Este evento é parte de um legado de projectos levado a cabo pela mais alta instituição das artes e cultura, com o objectivo de encorajar, restabelecer o equilíbrio e transformar este espaço em património histórico e cultural que expressa o verdadeiro sinónimo da longa jornada pela liberdade, desde a época colonial, a luta de libertação até à era democrática.

“É parte do nosso mandato fazer com que ambas histórias e culturas sejam preservadas, promovidas e usadas como veículo, para criar uma sociedade de coesão social, onde todos os cidadãos se possam sentir partícipes do desenvolvimento económico”, acrescentou.

A África do Sul, afirmou Nathi Mthethwa, deve aqui enfatizar todo o apoio e solidariedade,  providenciados pelos países vizinhos durante os anos de opressão.

Uma vez mais, prosseguiu, acreditamos que ao comemorarmos os 30 anos do desaparecimento físico de Samora Moisés Machel, os povos moçambicano e sul-africano deveriam tirar lições da história, dos sacrifícios e da significante contribuição dada por todos os que nos antecederam, pela total libertação do continente africano.

Relação de irmandade
O actual Governo democrático da África do Sul continua a beneficiar desta forte relação de irmandade para com o povo e Executivo moçambicanos, baseada igualmente na proximidade geográfica.
Moçambique desempenhou um papel crucial durante os tempos difíceis da luta de libertação  contra o regime do apartheid e de opressão colonial, frisou o ministro que enumerou as diversas áreas de cooperação entre os dois Governos e povos.

Estas boas relações são conduzidas através do Fórum Económico e Bilateral (de Chefes de Estado), estabelecido em 1997, assim como a Comissão Conjunta de Cooperação (JCC). Até ao presente momento, mais de 70 acordos em vários sectores foram    rubricados entre as duas nações, demonstrando o estreitamento e o aprofundamento destas relações bilaterais. Isto, adiantou Nathi Mthethwa, “é em consequência dos sacrifícios consentidos pelo povo moçambicano, liderado pelo ex-Presidente Samora Machel a quem hoje rendemos esta profunda homenagem.”

A integração da Comunidade de Desenvolvimento da África Austral (SADC) deve-se manter estável e firme na busca do real desenvolvimento económico da região, concluiu Nathi Mthethwa.

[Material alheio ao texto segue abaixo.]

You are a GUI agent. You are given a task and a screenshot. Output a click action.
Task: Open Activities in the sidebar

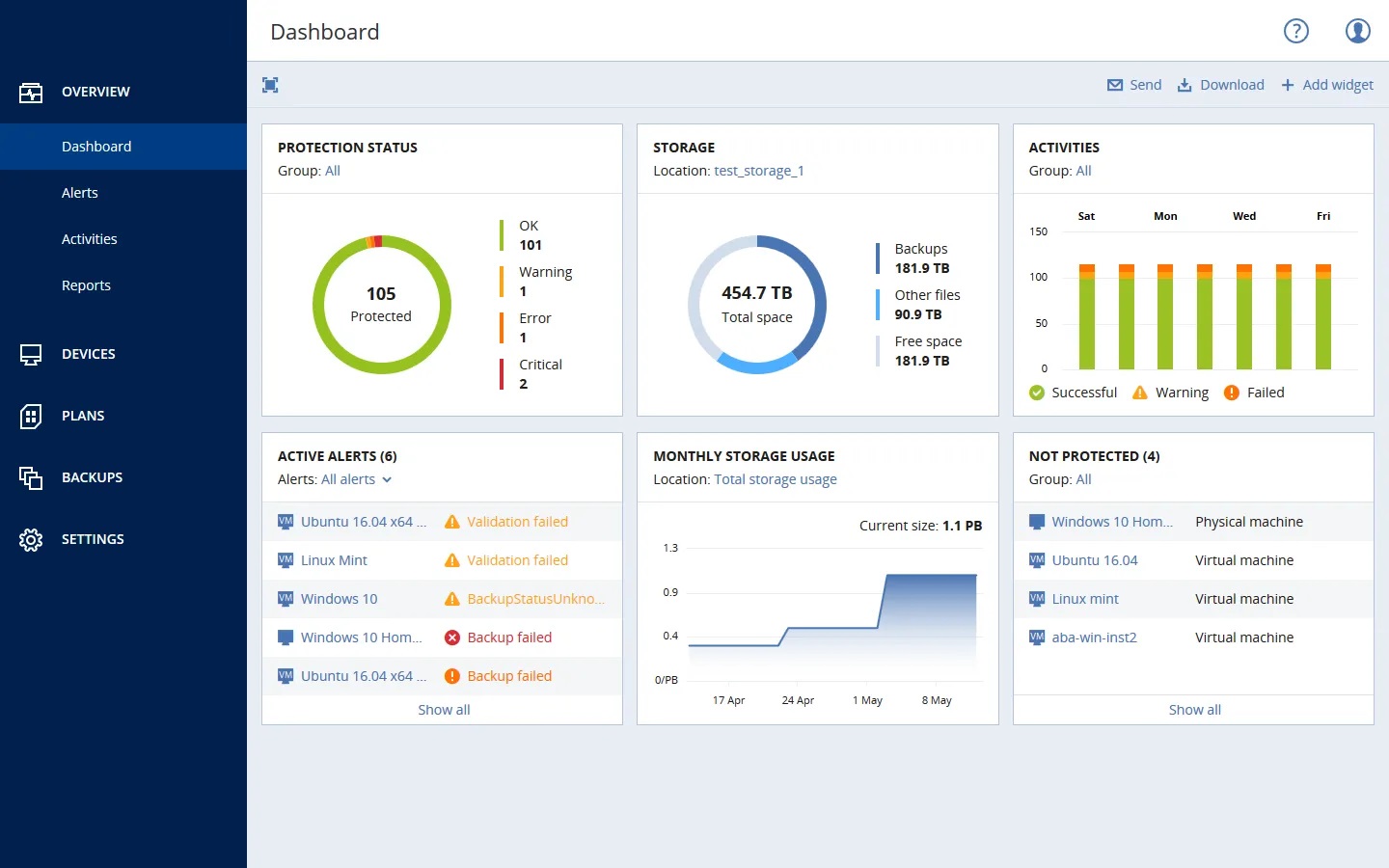click(x=89, y=239)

Legado para todas as idades

O antigo ministro da Defesa de Moçambique, durante os 11 anos da presidência de Samora Machel, Alberto Chipande, considerou, segunda-feira, em Maputo, que o Estadista deixou uma herança para todas as idades e a luta pela prosperidade de todos os moçambicanos como um grande ideal.

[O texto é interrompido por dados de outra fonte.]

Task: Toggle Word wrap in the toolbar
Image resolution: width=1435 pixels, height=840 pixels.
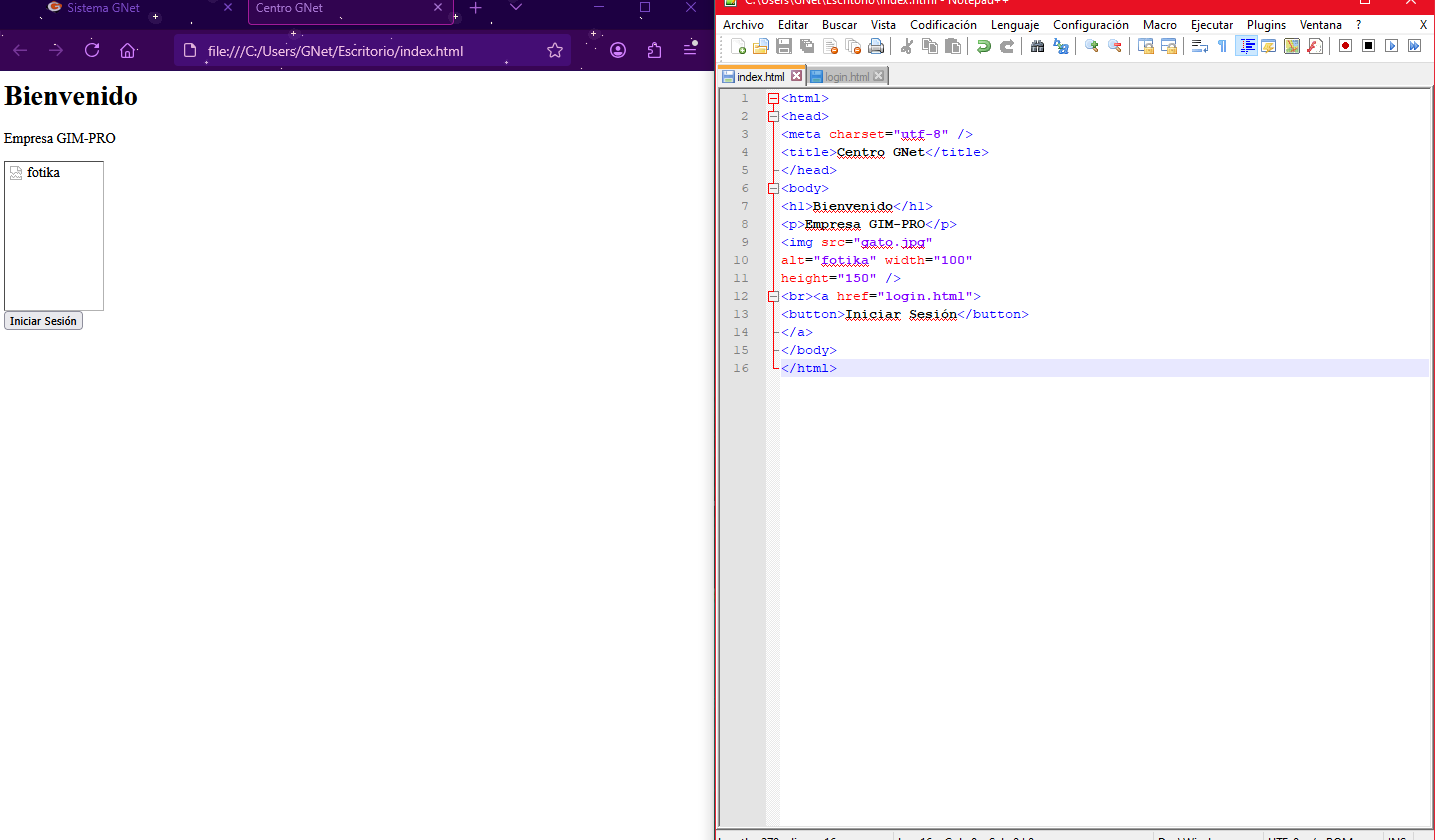Action: tap(1200, 46)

“A recordação de Samora Machel é enorme. Ele deixou uma herança para todas as idades, desde as crianças, que considerava as flores que nunca murcham, até à juventude, que dizia que era “seiva da nação”, afirmou Chipande, em declarações à imprensa.

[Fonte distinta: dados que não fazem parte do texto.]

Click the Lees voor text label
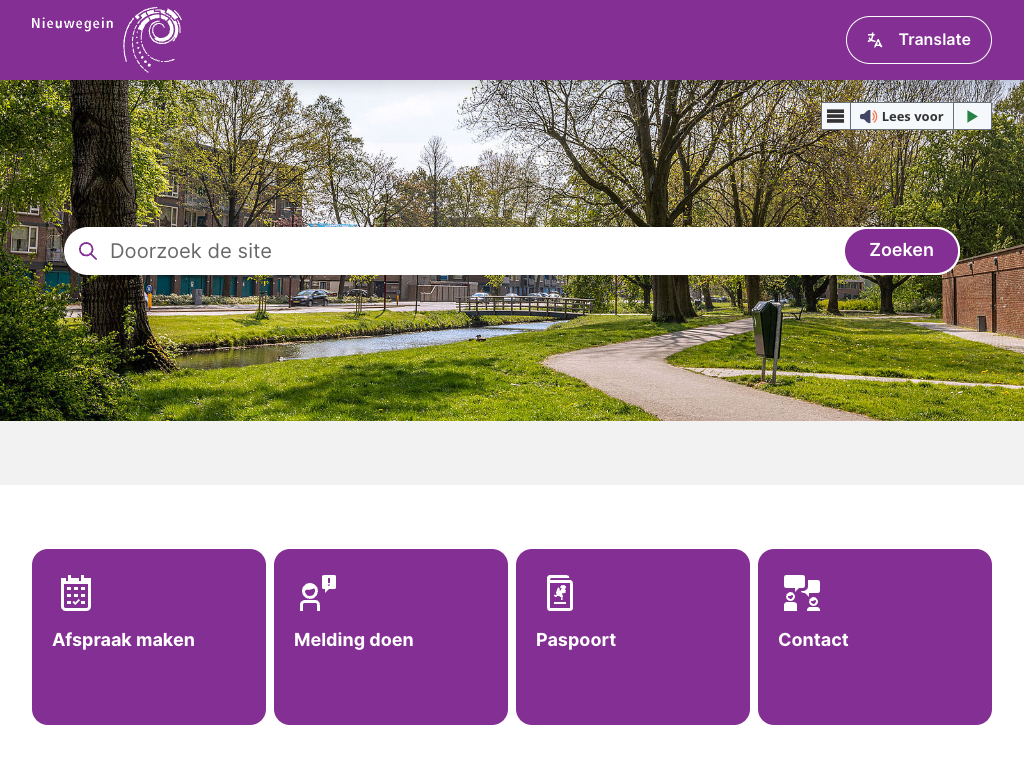This screenshot has height=768, width=1024. (912, 117)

A determinação de Machel na luta pela “independência total e completa” de Moçambique, realçou o antigo ministro da Defesa, é um exemplo de bravura que as actuais e futuras gerações devem seguir. Ele está connosco, na mentalidade e na cabeça. Ele já deixou um grande legado e fez tudo o que podia. Em todas as gerações, em todas as idades, Samora vive. Falta a presença física, mas Samora vive, 24 horas sobre 24 horas”, sublinhou Alberto Chipande.

Chipande é considerado pela historiografia oficial em Moçambique como o autor do primeiro tiro que marcou o início da luta armada contra o colonialismo português, em 25 de Setembro de 1964, que se prolongou até à assinatura do Acordo de Lusaka, que preparou as condições para a independência, em 25 de Junho de 1975.

Samora Moisés Machel permaneceu no poder desde Junho de 1975 (pouco depois da independência) até ao momento da sua morte.

Líder do movimento de libertação, FRELIMO, desde 1966, Machel perdeu a vida quando regressava de uma reunião de trabalho com outros altos mandatários da região realizada em Ndola, na Zâmbia.

O avião que o transportava despenhou-se como resultado de uma explosão em território sul-africano, a cinco quilómetros da fronteira com Moçambique. As autoridades moçambicanas mantêm, até ao momento, a versão de que o avião foi derrubado intencionalmente pela África do Sul.